Athletes worldwide are preparing for this year’s Olympics in Paris, France. Oglethorpe University has a rich history with the games, with numerous students, staff, faculty and alumni playing key roles, particularly in 1996, when the Centennial Olympic Games were held in OU’s home city — Atlanta, Georgia.
Here are seven facts you may not know about Oglethorpe and the Olympics:
1. Oglethorpe University was selected as the turnaround point for the Olympic marathon in 1996. In an effort to beat the Georgia summer heat, the marathon began at 7 a.m. Just outside the campus gates on Peachtree Road, the runners turned and began their trek back to downtown. Oglethorpe hosted an early morning gathering to watch the banner event of the Olympics. “The broadcast trucks were all over,” remembers Barbara Henry ’85. “In fact, for several years the red line followed by the participating athletes was still visible on the road. For the viewing party, we invited all the neighbors, alumni, etc., to watch the marathon. as It was lots of fun. I would guess we had 250 or more people here early in the morning to watch.”
2. Assistant Professor of French Iona Wynter-Parks competed in the first Olympic triathlon at the 2000 Summer Olympics, representing Jamaica. She then shifted her focus to cycling, and rode for Genesis-Scuba, helping to build it until it became the No. 1 team in the United States. She continued competitive cycling while teaching and coaching full-time. Wynter-Parks rode with the U.S. professional female cycling team for four years and became their director after retiring from active competition.
3. Oglethorpe alumna Judy Wood Talley ’80 served on the Atlanta Committee for the Olympic Games, which helped to plan Atlanta’s role in hosting the summer games.

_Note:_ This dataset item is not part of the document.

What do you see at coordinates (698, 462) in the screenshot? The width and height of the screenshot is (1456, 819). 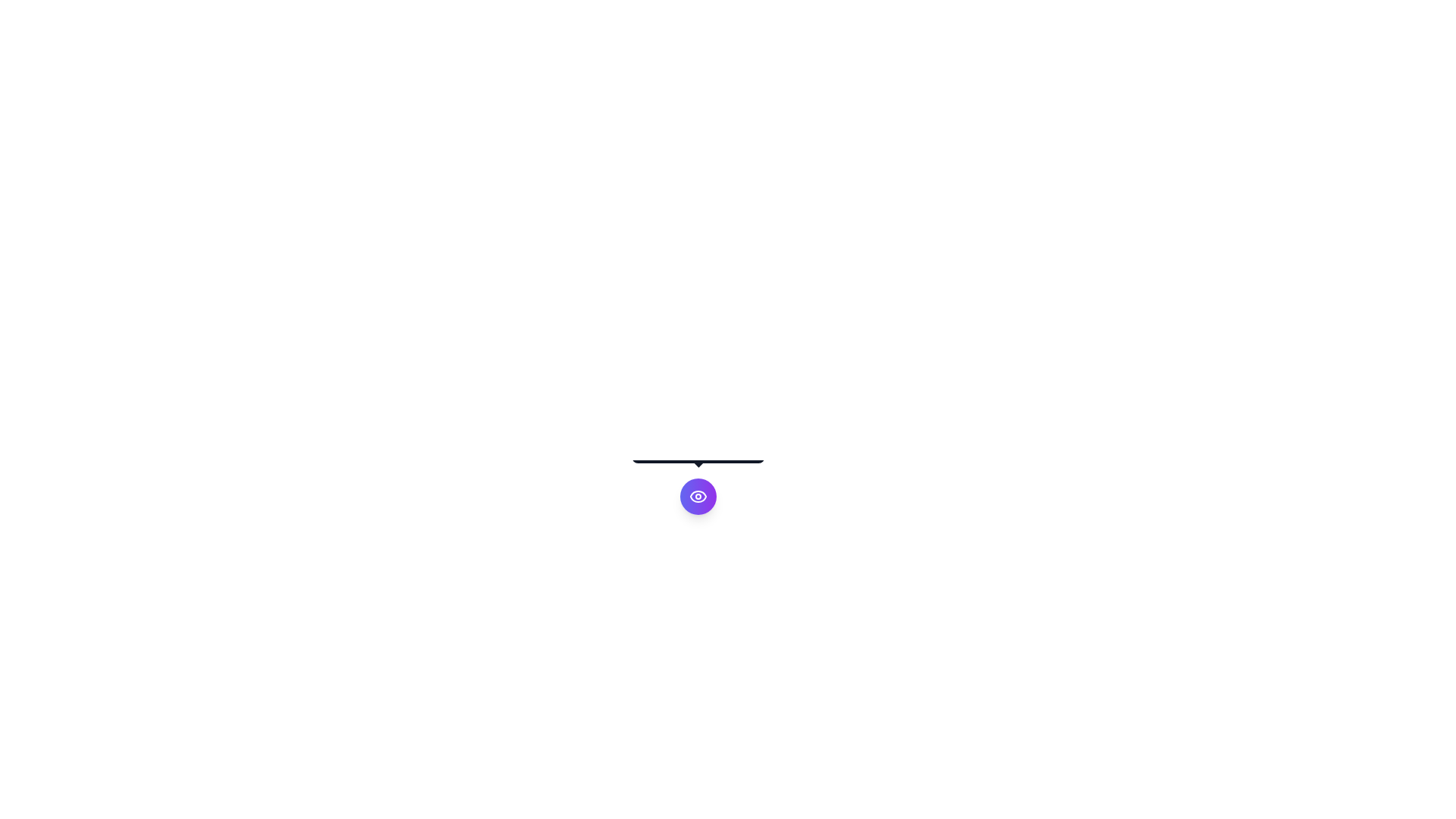 I see `the Tooltip pointer, which visually connects the tooltip containing the text 'Press ⌘/` at bounding box center [698, 462].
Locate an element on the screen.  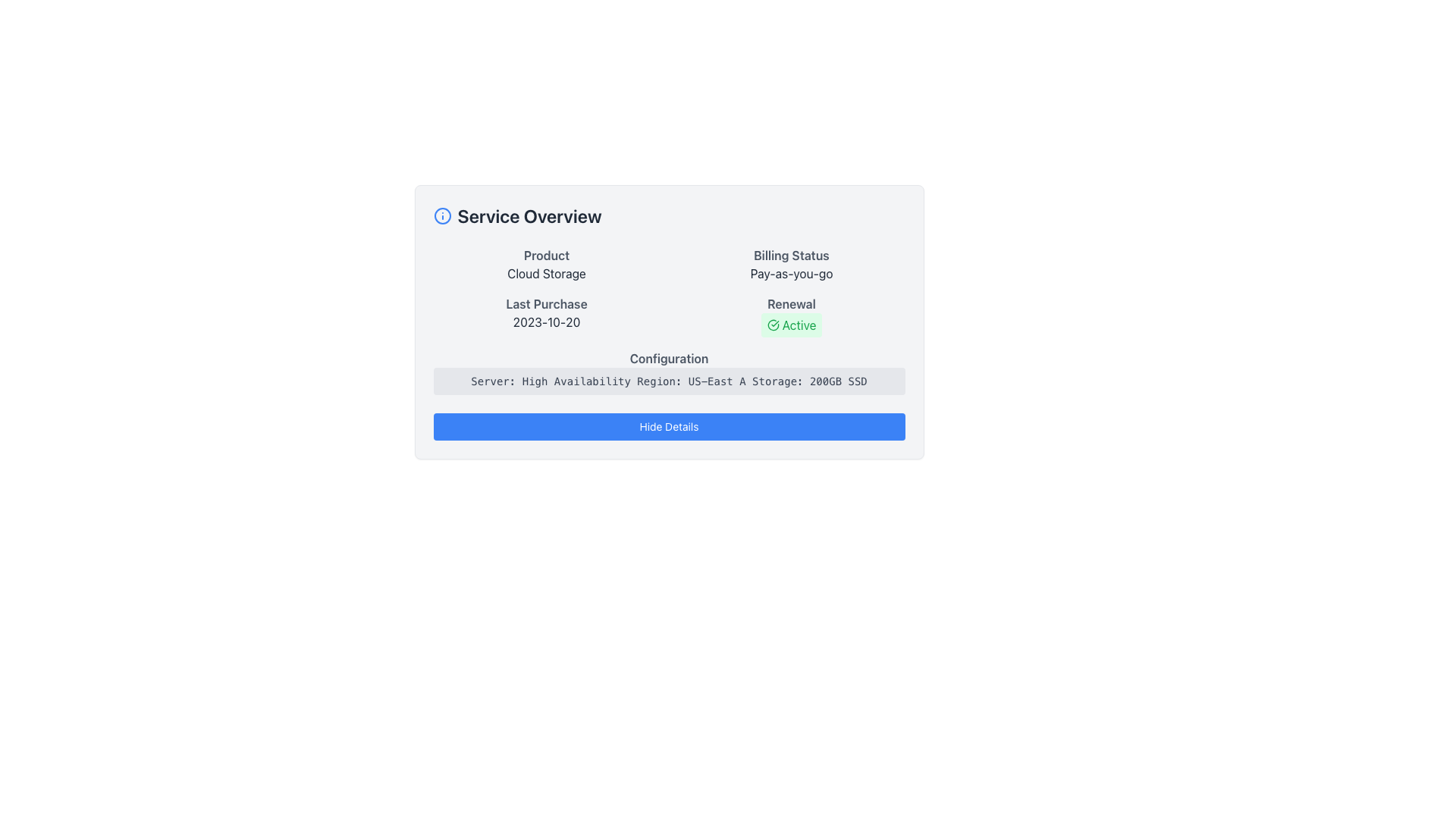
the check mark icon of the 'Active' badge in the Status indicator, which shows 'Renewal' in bold gray font and is located in the right section of the layout under 'Billing Status' is located at coordinates (790, 315).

4. The “Pathway of Gold” was a program started the year before the Olympics to plant gold-colored plants all along the marathon route so they would all be blooming by the time the Olympics started. OU’s first lady Barbie Stanton was instrumental in that plan.
5. The Oglethorpe University Museum of Art hosted the exhibition The Mystical Arts of Tibet Featuring Personal Sacred Objects of the Dalai Lama, created for the 1996 Summer Olympics as a joint project with The Drepung Loseling institute (DLI) and OUMA.
6. Oglethorpe’s campus was home base for 800 German athletes and visitors in the 1996 Olympics, who rented rooms in the residence halls in July and August.
7. Former board member and alumnus, the late G. Douglass Alexander ’68 was founding partner of the fundraising consulting firm Alexander, Haas, Martin & Partners, which led the fundraising efforts that brought the 1996 Olympics to Atlanta.